In the listing below, find the line with "This screenshot has height=700, width=900." and the line with "Click the Handpiece". Repeat those two lines and all lines between them exactly.

- Input records:
--- --- ---

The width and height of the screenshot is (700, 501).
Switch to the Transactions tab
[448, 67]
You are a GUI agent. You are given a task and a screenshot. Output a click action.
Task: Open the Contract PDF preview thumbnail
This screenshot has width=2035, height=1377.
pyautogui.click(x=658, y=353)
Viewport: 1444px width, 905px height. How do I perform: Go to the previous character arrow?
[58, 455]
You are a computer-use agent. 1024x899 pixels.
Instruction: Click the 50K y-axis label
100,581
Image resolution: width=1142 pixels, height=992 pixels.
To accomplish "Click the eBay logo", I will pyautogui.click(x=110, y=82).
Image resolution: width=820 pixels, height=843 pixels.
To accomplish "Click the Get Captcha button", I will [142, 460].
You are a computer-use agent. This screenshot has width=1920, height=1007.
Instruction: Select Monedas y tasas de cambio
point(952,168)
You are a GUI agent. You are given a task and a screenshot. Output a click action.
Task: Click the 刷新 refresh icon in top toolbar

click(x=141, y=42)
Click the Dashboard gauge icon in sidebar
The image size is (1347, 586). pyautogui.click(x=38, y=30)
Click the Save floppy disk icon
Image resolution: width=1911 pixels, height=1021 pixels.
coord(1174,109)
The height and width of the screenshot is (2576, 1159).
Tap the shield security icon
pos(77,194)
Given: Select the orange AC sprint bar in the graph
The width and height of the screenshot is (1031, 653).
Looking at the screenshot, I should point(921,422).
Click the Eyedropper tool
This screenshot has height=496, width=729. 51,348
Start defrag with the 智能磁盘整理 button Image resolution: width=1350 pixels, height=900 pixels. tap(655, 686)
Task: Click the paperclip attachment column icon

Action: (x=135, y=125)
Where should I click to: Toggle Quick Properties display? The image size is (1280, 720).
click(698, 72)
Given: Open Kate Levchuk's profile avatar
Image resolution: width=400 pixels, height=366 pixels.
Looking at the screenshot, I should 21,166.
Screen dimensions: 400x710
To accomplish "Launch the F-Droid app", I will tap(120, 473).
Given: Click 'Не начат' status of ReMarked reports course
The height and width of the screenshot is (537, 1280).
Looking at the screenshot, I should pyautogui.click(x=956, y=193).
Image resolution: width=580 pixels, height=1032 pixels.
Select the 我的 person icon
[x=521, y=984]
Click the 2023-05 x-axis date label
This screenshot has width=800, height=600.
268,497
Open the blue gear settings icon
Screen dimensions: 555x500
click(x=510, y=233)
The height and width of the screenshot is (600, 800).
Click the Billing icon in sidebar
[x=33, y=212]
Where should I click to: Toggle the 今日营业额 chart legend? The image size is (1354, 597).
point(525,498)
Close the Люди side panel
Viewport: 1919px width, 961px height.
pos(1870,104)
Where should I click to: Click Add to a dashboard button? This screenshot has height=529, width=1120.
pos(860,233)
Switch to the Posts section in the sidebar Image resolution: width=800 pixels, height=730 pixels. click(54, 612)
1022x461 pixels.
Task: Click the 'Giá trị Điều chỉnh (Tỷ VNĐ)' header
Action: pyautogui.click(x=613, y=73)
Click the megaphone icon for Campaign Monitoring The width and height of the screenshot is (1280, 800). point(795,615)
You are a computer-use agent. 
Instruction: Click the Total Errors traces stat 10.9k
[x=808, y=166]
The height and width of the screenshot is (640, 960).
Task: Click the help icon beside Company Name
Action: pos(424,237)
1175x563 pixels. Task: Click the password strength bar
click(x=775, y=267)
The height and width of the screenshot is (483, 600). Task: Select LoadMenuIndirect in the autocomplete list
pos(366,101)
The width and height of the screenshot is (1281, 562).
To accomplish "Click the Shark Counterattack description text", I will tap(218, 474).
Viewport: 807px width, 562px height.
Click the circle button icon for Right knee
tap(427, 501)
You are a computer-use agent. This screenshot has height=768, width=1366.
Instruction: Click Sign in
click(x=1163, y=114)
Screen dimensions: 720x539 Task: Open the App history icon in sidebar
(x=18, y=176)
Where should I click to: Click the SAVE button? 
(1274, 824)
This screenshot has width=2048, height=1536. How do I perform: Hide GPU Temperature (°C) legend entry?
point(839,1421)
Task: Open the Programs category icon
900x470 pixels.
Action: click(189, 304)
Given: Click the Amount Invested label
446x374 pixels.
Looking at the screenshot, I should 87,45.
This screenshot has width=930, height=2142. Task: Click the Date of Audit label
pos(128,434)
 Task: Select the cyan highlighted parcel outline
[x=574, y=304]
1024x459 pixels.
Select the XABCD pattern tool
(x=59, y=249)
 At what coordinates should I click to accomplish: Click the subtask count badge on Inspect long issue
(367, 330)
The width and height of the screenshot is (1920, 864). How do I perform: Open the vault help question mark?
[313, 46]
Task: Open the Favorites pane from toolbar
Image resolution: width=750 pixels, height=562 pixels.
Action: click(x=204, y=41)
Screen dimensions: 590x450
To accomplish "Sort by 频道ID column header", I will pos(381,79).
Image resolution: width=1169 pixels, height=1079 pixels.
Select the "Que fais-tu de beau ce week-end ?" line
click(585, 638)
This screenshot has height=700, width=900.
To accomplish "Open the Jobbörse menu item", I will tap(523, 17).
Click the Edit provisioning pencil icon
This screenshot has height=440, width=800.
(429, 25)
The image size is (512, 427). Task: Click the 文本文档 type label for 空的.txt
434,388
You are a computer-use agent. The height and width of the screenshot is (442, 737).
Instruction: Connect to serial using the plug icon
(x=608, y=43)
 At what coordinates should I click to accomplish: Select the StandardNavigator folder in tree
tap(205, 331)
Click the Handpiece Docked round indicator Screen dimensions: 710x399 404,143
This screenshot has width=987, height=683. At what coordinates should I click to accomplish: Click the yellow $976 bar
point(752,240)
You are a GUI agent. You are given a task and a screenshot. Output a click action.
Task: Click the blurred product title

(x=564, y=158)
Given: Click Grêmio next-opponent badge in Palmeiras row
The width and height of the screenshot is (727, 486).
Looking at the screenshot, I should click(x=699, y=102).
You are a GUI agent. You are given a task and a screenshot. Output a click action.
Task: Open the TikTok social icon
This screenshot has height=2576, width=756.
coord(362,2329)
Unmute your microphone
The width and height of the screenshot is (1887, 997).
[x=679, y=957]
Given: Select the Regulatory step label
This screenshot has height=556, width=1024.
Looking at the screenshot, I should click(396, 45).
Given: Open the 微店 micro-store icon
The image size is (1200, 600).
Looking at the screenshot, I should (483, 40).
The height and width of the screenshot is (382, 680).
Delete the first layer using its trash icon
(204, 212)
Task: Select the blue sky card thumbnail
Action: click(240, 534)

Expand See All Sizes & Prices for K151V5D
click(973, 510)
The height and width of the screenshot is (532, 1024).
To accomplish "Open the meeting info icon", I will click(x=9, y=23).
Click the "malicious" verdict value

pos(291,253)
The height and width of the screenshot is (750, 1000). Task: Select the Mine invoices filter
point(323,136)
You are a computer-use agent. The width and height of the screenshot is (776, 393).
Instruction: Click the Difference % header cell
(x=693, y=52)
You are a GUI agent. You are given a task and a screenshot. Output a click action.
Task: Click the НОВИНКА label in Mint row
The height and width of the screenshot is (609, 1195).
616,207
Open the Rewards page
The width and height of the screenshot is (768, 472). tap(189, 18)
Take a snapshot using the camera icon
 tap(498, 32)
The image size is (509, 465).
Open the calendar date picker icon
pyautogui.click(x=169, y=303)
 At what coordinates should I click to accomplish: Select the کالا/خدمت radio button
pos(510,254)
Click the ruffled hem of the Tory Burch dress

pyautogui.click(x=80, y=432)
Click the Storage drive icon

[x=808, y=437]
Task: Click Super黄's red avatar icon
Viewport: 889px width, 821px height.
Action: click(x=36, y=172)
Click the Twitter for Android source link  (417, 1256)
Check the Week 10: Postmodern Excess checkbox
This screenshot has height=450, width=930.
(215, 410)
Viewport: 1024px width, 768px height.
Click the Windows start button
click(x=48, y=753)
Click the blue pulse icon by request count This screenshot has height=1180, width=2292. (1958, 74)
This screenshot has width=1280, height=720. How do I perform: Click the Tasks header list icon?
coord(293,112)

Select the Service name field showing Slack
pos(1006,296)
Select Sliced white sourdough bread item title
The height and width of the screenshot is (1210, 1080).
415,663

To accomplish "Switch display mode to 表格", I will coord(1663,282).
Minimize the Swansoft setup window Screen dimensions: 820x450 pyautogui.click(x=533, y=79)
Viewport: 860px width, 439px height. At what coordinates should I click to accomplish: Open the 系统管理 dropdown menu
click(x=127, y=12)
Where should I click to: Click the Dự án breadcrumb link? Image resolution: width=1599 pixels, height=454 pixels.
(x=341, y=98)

--- --- ---

- Answer:
This screenshot has height=700, width=900.
To accomplish "Open the Jobbörse menu item", I will tap(523, 17).
Click the Edit provisioning pencil icon
This screenshot has height=440, width=800.
(429, 25)
The image size is (512, 427). Task: Click the 文本文档 type label for 空的.txt
434,388
You are a computer-use agent. The height and width of the screenshot is (442, 737).
Instruction: Connect to serial using the plug icon
(x=608, y=43)
 At what coordinates should I click to accomplish: Select the StandardNavigator folder in tree
tap(205, 331)
Click the Handpiece Docked round indicator Screen dimensions: 710x399 404,143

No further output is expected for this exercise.